Varying selection pressure for a Na⁺sensing site in epithelial Na⁺channel subunits reflect divergent roles in Na⁺homeostasis

The epithelial Na⁺channel (ENaC) emerged early in vertebrates and has played a role in Na⁺and fluid homeostasis throughout vertebrate evolution. We previously showed that proteolytic activation of the channel evolved at the water to land transition of vertebrates. Sensitivity to extracellular Na⁺, known as Na⁺self-inhibition, reduces ENaC function when Na⁺concentrations are high and is a distinctive feature of the channel. A fourth ENaC subunit, δ, emerged in jawed fishes from an α subunit gene duplication. Here, we analyzed 846 α and δ subunit sequences and found that a key Asp in a postulated Na⁺binding site was nearly always present in the α subunit, but frequently lost in the δ subunit (e.g., human).

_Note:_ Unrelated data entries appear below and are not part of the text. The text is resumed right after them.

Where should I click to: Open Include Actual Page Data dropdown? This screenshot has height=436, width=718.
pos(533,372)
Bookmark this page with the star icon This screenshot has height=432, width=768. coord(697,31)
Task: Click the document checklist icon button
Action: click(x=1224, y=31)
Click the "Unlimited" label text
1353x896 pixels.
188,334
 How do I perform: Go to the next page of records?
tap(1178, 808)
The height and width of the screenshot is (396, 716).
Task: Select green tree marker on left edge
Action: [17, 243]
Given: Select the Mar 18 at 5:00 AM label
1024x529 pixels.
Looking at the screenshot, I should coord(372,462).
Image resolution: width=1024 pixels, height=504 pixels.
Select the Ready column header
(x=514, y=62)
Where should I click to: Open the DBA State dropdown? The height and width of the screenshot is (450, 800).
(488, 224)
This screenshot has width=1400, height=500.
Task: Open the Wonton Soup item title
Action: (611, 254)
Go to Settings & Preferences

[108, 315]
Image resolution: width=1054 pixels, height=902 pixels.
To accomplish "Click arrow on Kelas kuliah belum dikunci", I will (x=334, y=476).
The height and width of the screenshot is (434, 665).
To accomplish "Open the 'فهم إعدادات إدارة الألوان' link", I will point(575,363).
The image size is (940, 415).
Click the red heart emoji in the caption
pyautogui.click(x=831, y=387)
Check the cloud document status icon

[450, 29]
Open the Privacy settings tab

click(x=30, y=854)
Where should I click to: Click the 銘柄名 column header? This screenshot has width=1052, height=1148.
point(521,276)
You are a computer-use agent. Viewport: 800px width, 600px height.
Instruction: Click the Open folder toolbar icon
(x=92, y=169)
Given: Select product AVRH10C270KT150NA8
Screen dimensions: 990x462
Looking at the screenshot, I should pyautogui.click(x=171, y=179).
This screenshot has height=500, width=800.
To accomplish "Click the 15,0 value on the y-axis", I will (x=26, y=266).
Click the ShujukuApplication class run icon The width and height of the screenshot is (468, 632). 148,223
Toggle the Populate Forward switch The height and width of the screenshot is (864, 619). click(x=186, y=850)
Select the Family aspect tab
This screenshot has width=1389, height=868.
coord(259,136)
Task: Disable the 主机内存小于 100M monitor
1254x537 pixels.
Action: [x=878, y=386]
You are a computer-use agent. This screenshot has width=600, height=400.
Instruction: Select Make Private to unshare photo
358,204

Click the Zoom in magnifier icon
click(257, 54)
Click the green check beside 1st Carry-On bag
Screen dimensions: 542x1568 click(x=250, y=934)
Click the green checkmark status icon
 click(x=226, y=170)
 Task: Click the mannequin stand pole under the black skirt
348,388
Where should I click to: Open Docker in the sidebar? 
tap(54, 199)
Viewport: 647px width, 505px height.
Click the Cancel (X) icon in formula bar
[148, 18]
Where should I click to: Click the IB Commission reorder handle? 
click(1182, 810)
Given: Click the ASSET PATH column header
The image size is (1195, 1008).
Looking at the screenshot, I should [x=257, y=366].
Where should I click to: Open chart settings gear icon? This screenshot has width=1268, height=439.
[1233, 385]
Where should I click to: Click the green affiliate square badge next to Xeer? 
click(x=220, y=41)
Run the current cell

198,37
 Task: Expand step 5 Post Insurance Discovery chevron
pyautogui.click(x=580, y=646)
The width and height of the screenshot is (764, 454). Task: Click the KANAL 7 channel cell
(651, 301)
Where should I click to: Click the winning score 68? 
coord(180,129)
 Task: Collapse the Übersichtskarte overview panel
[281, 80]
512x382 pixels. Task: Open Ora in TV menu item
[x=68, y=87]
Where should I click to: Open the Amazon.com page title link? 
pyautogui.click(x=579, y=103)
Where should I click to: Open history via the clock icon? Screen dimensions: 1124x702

Analysis of site evolution and codon substitution rates provide evidence that the ancestral α subunit had the site and that purifying selection for the site relaxed in the δ subunit after its divergence from the α subunit, coinciding with a loss of δ subunit expression in renal tissues. We also provide evidence that the proposed Na⁺binding site in the α subunit is a bona fide site by conferring novel function to channels comprising human δ subunits. Together, our findings provide evidence that ENaC Na⁺self-inhibition improves fitness through its role in Na⁺homeostasis in vertebrates.